Your objective = Skip the pictures. Transcribe exactly the lines from the line containing "Open the Product filter dropdown" to the end of the listing.

Given records =
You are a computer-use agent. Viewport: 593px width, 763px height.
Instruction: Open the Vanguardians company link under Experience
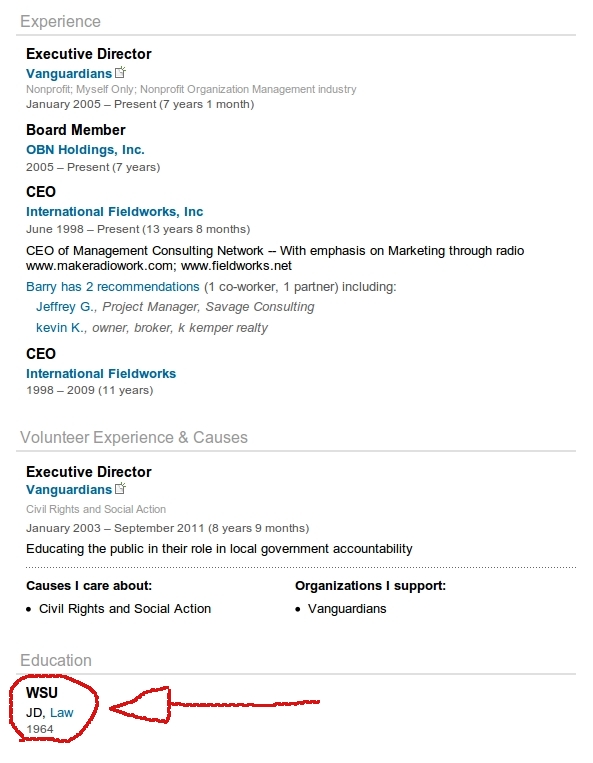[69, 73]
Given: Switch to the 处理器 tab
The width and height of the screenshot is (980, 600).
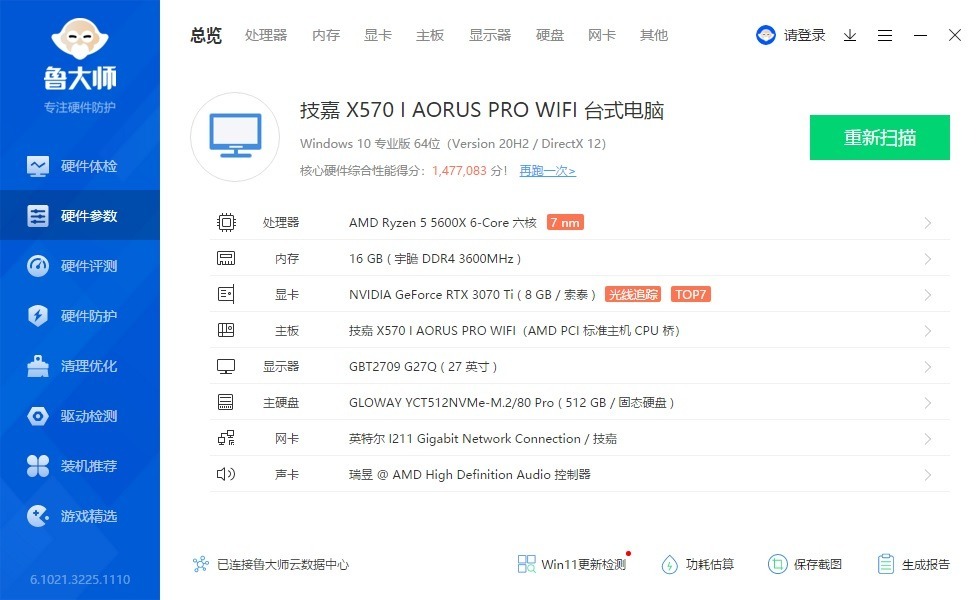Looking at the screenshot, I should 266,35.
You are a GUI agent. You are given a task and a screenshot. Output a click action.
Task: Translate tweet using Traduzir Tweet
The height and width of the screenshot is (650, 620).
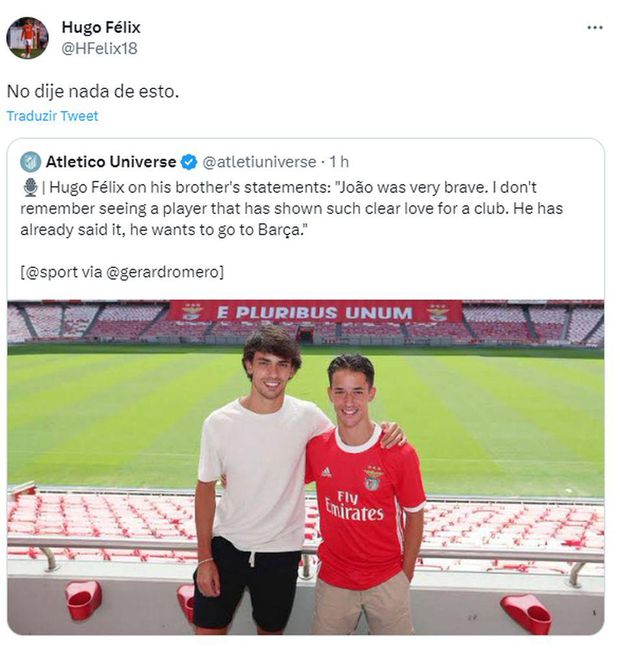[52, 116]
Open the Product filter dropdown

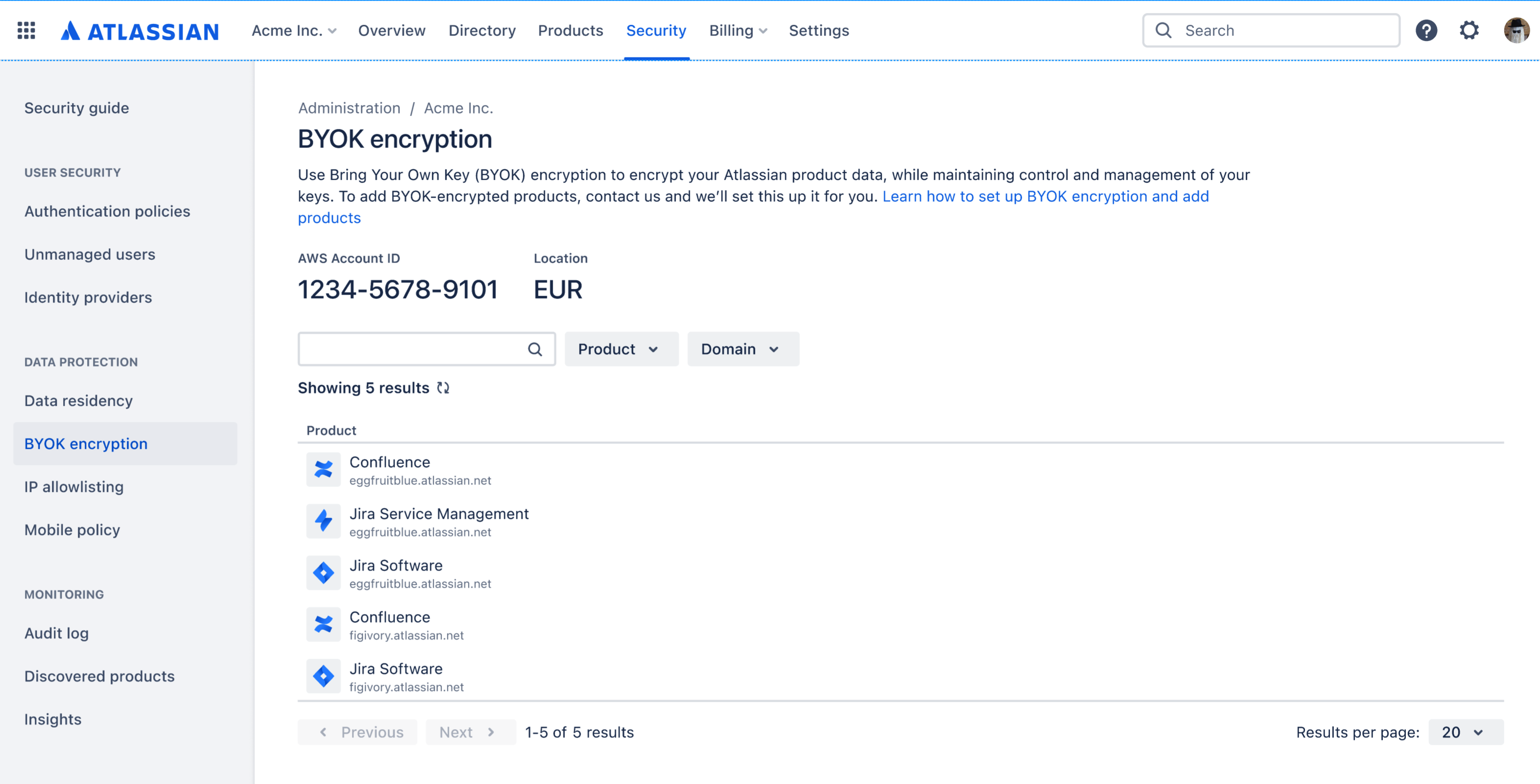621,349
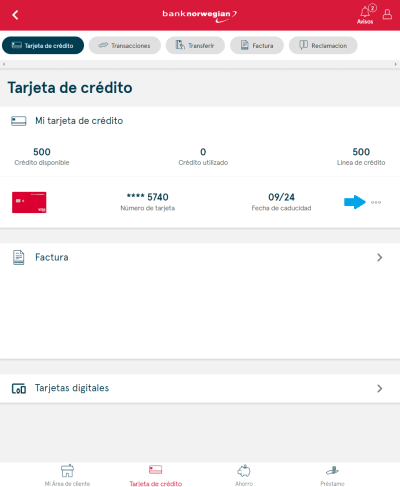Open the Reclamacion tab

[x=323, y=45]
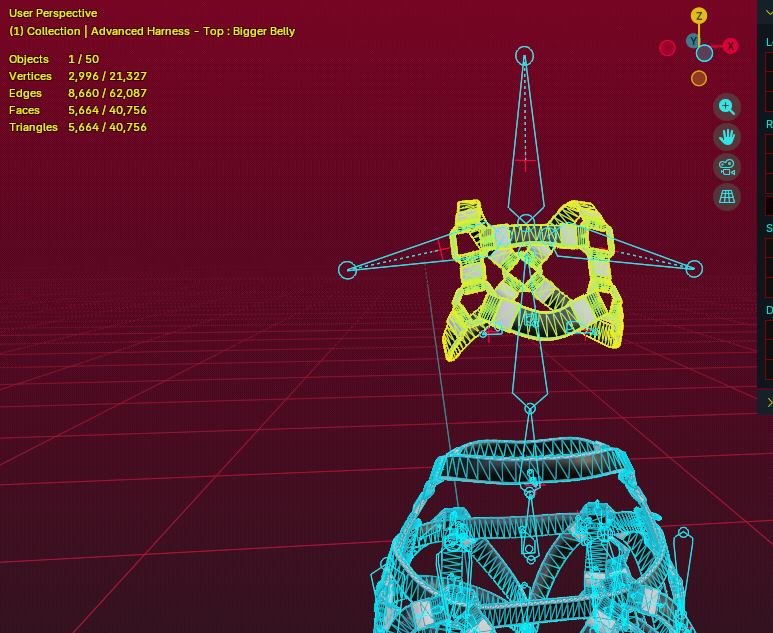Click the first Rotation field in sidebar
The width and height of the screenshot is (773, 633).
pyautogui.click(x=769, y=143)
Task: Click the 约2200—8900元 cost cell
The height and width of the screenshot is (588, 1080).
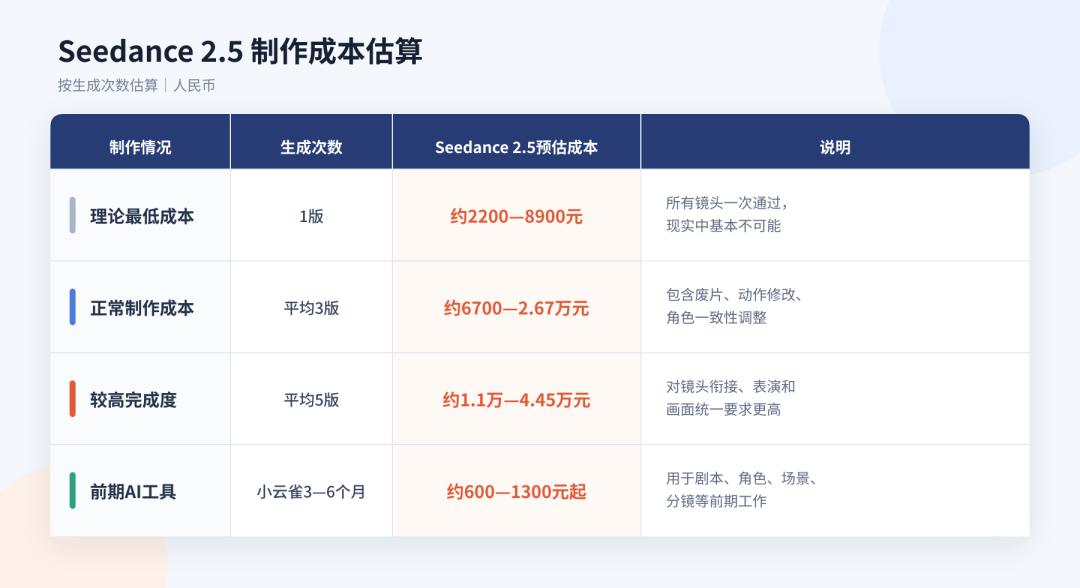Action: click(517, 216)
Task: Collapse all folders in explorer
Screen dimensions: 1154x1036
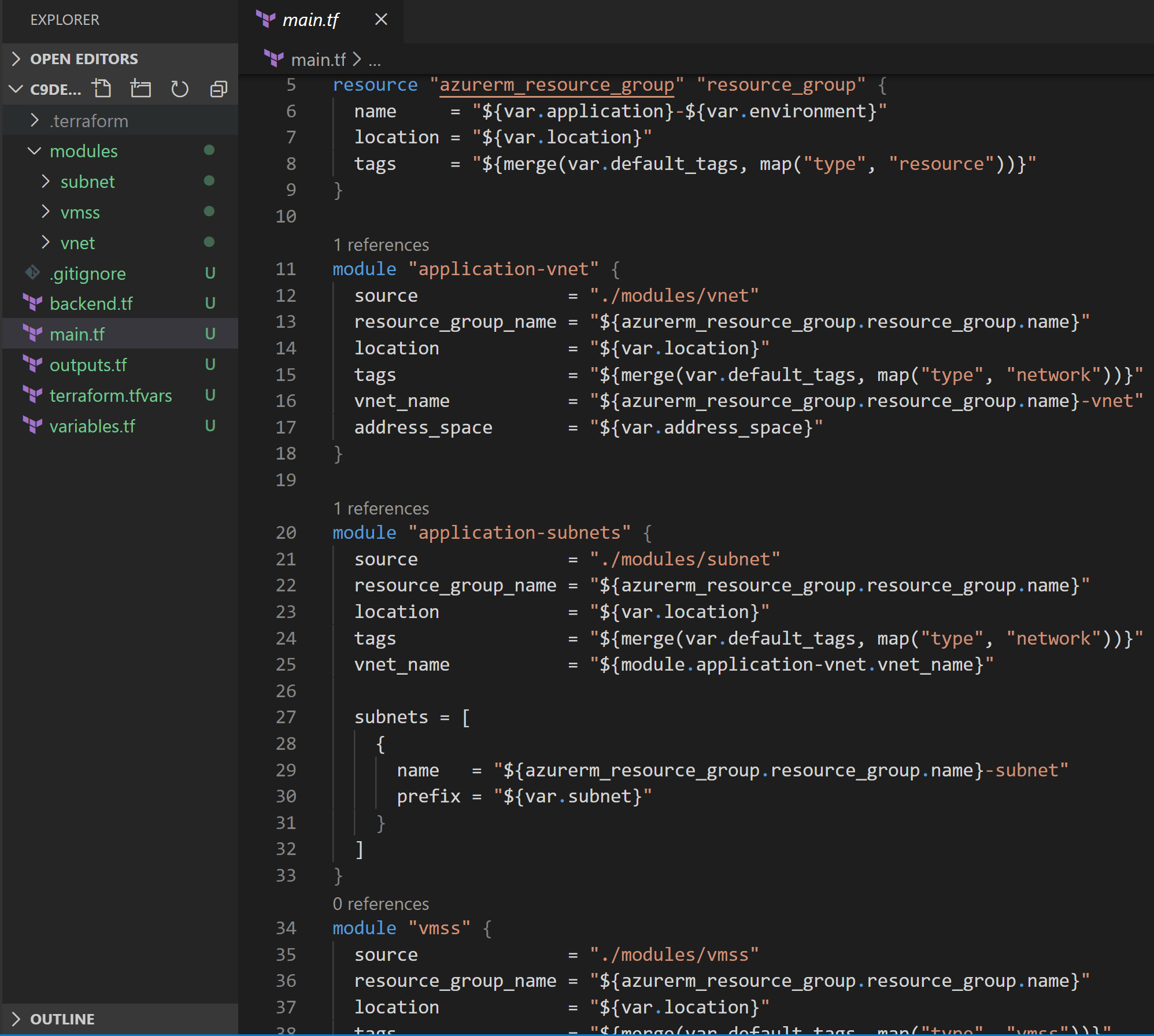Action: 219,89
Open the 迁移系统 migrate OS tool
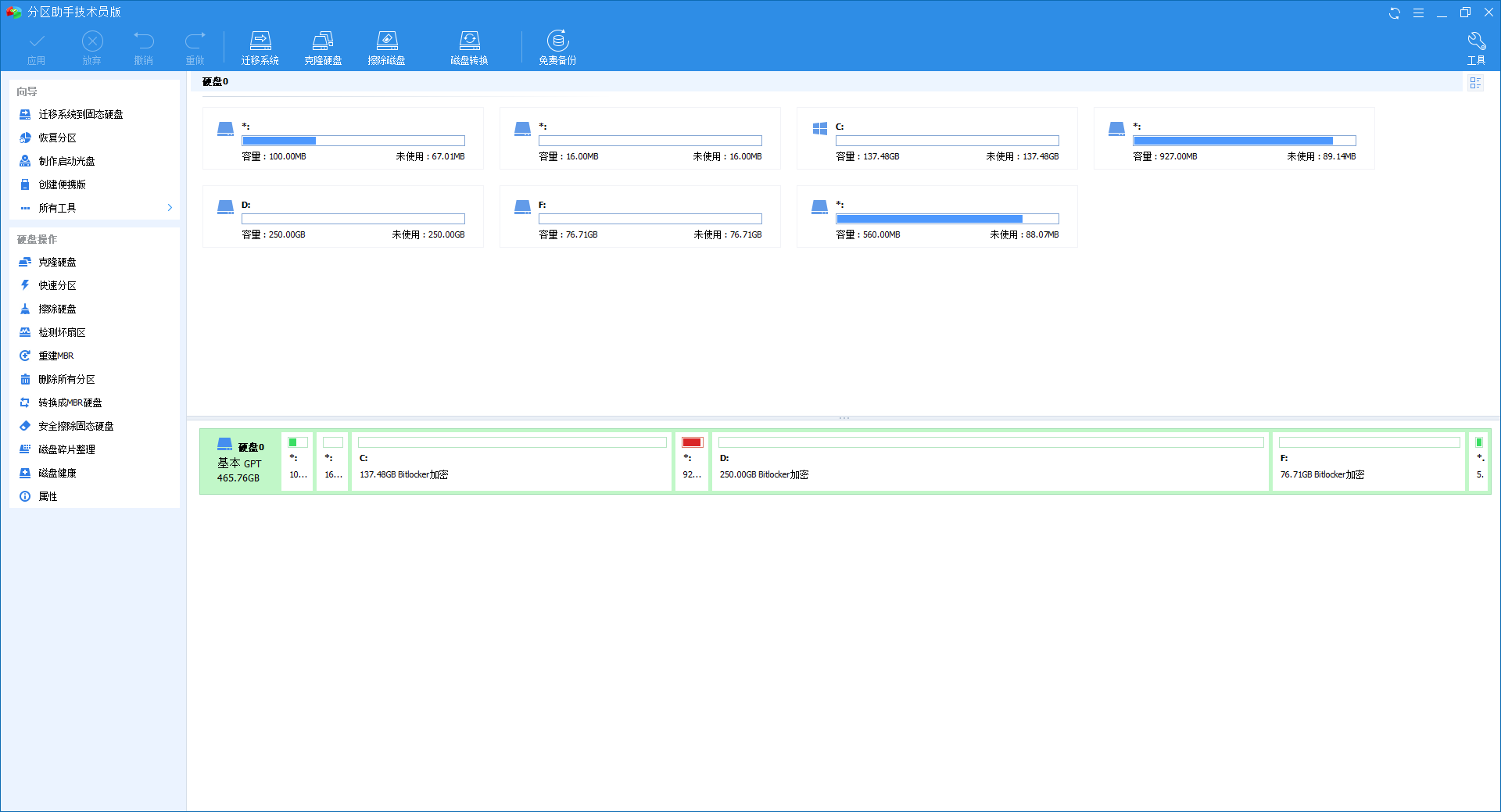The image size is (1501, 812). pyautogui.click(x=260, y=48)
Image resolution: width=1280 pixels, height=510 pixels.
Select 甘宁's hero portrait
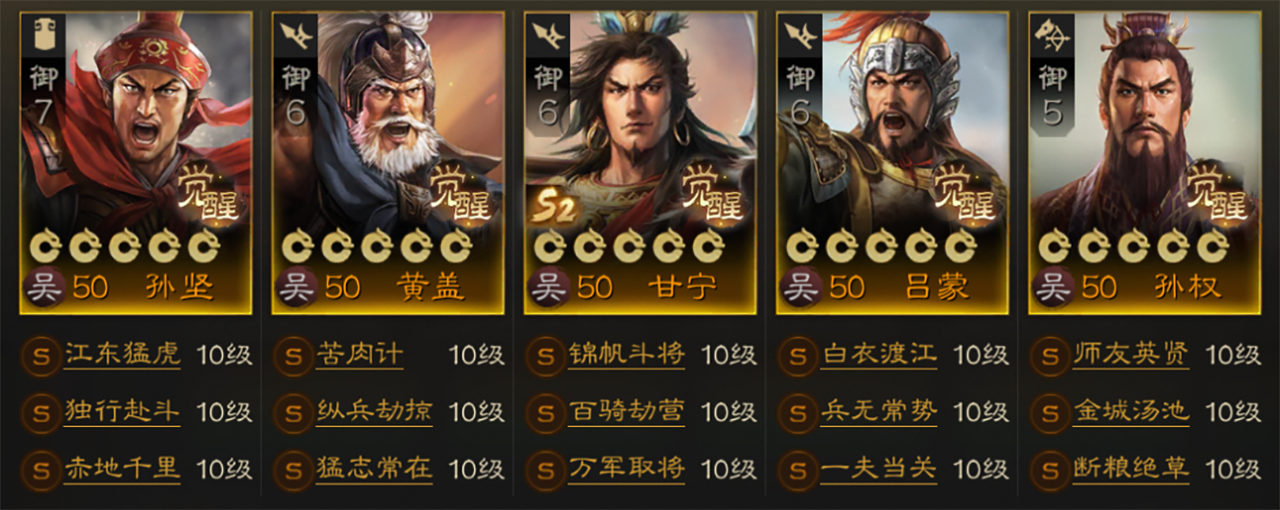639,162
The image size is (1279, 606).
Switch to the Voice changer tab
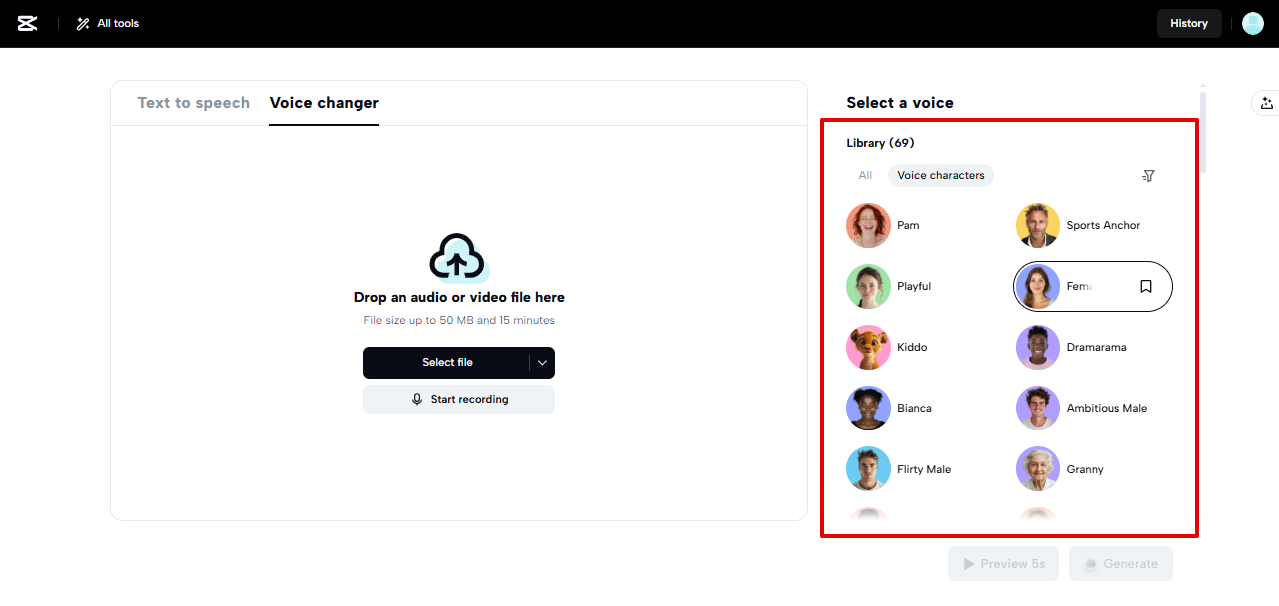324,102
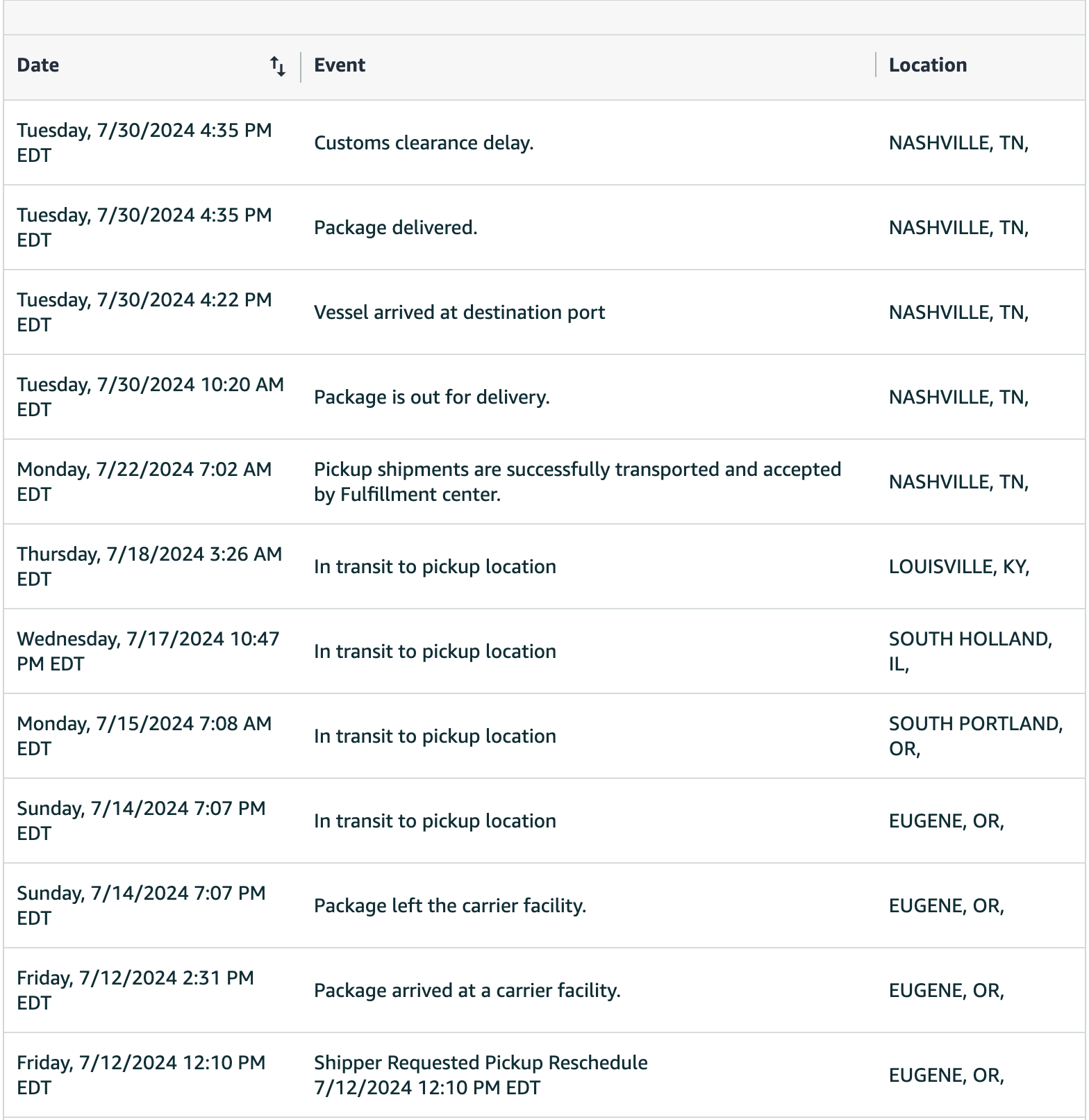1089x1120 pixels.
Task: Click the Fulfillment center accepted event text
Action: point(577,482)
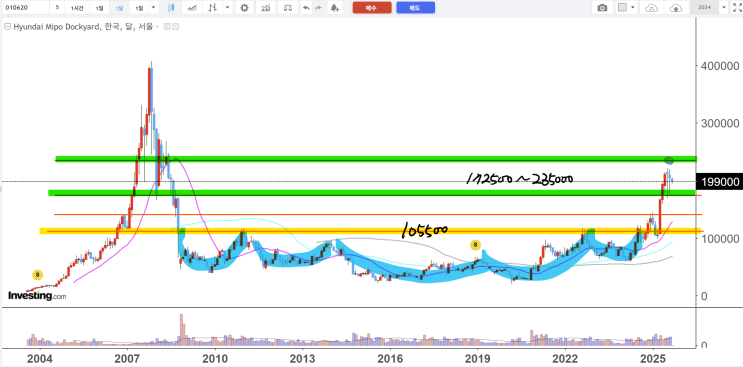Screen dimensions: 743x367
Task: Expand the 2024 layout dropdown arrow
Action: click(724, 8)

Expected answer =
Open the Product filter dropdown

621,349
Open the Reclamacion tab

[x=323, y=45]
Click the first Rotation field in sidebar
The width and height of the screenshot is (773, 633).
pyautogui.click(x=769, y=143)
Task: Click the 约2200—8900元 cost cell
The height and width of the screenshot is (588, 1080).
Action: click(517, 216)
Task: Collapse all folders in explorer
Screen dimensions: 1154x1036
Action: 219,89
Open the 迁移系统 migrate OS tool
The image size is (1501, 812). pyautogui.click(x=260, y=48)
Image resolution: width=1280 pixels, height=510 pixels.
Select 甘宁's hero portrait
639,162
The image size is (1279, 606).
Switch to the Voice changer tab
324,102
1089x1120 pixels.
Task: Click the Fulfillment center accepted event text
Action: point(577,482)
Screen dimensions: 743x367
Task: Expand the 2024 layout dropdown arrow
Action: click(724, 8)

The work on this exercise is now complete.